The first version of the dream was ambitious: a whisky distillery built from scratch on a greenfield site. After two years of planning and a painful amount of money spent on designs, the numbers came back too high to be realistic. Several million pounds is a hard sell when you don’t yet have a track record, even if the idea is strong.
So they pivoted.
Gin first. Whisky later.
That decision, while born of necessity, ended up giving North Uist the foundation it needed.
Downpour Gin and building the audience first
Gin became the bridge between dream and distillery.
Compared with whisky, the equipment needed to start making gin is manageable. North Uist began in a small industrial unit with a modest still, building the business organically around Downpour Gin. The name fits the place, and the liquid was designed to hold its own in the glass. Big flavor, heavy botanical loading, enough structure to avoid disappearing once tonic hits.
The recipe took roughly 250 trials to settle. Not a single lightning-strike moment, more a long process of building a botanical library, distilling individual ingredients, tasting, blending, adjusting, and eventually realizing that at some point you have to stop tinkering and start selling.
It worked. They sold 150 bottles on the first day.
That early success matters because it gave North Uist more than revenue. It gave them a customer base, a mailing list, a reputation, and proof that people were willing to support a spirits brand from Uist before the whisky existed. When the time came to sell founder casks, that mattered.
Community as infrastructure
A repeated theme in this conversation was how much the community has been part of the project from the beginning.
That shows up in obvious ways, like local foraging for botanicals, sometimes rewarded with a bottle of gin. It also shows up in stranger, more charming ways, like community members helping hand-sort barley grain by grain when a batch needed cleaning up.
Uist is small. Around 5,000 people spread across several islands. In a place like that, a distillery is never just a production site. It’s an employer, a visitor attraction, a point of local pride, and a brand carrying the name of the islands outward.
That does not mean jobs are easy to fill. The Outer Hebrides has surprisingly low unemployment, so North Uist has had to make itself genuinely attractive as an employer. Pay, flexibility, equity, culture, and the broader purpose of the business all matter. As a B Corp and carbon-neutral business, that wider responsibility is not just window dressing. It is part of how the company thinks about team, community, and place.

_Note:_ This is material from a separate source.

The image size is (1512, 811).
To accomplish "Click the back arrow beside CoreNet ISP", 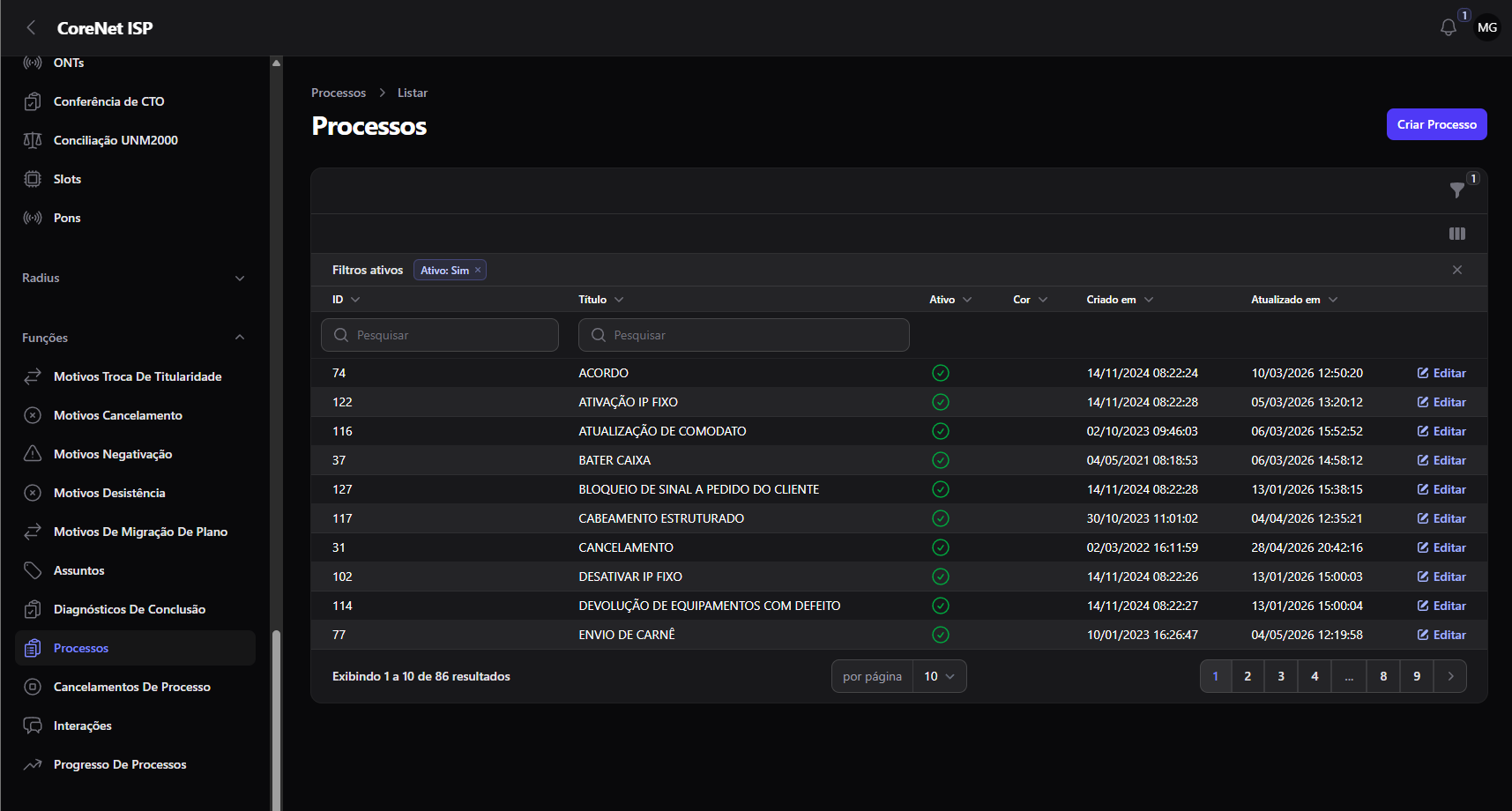I will click(31, 27).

Nunton Steadings and the building that talks back
The current home of North Uist Distillery is Nunton Steadings, a historic site with roots stretching back centuries. It had served many roles over time: agricultural building, community space, café, wedding venue, radio station, storage space, and even home to a coffin maker. By the time North Uist acquired it in 2020, it needed care.
Jonny described their role less as owners than custodians. That distinction matters. They kept the name Nunton Steadings because the building had an identity long before the distillery arrived, and it will keep one long after.
Of course, old stone buildings do not care about your process flow diagrams.
The distillery space was small, low, and never designed for modern whisky production. Fitting in a half-ton mash setup, wooden washbacks, a 3,000-liter wash still, and a 2,000-liter spirit still required a bit of mechanical origami. The stills are squat, the lyne arms are downward-facing, and parts of the setup had to work with the roofline rather than against it.
That could be viewed as compromise. Here, it becomes character.
The building has a say in the whisky.
Bere barley and whisky from the island, not just on the island
One of the clearest points of identity for North Uist is bere barley.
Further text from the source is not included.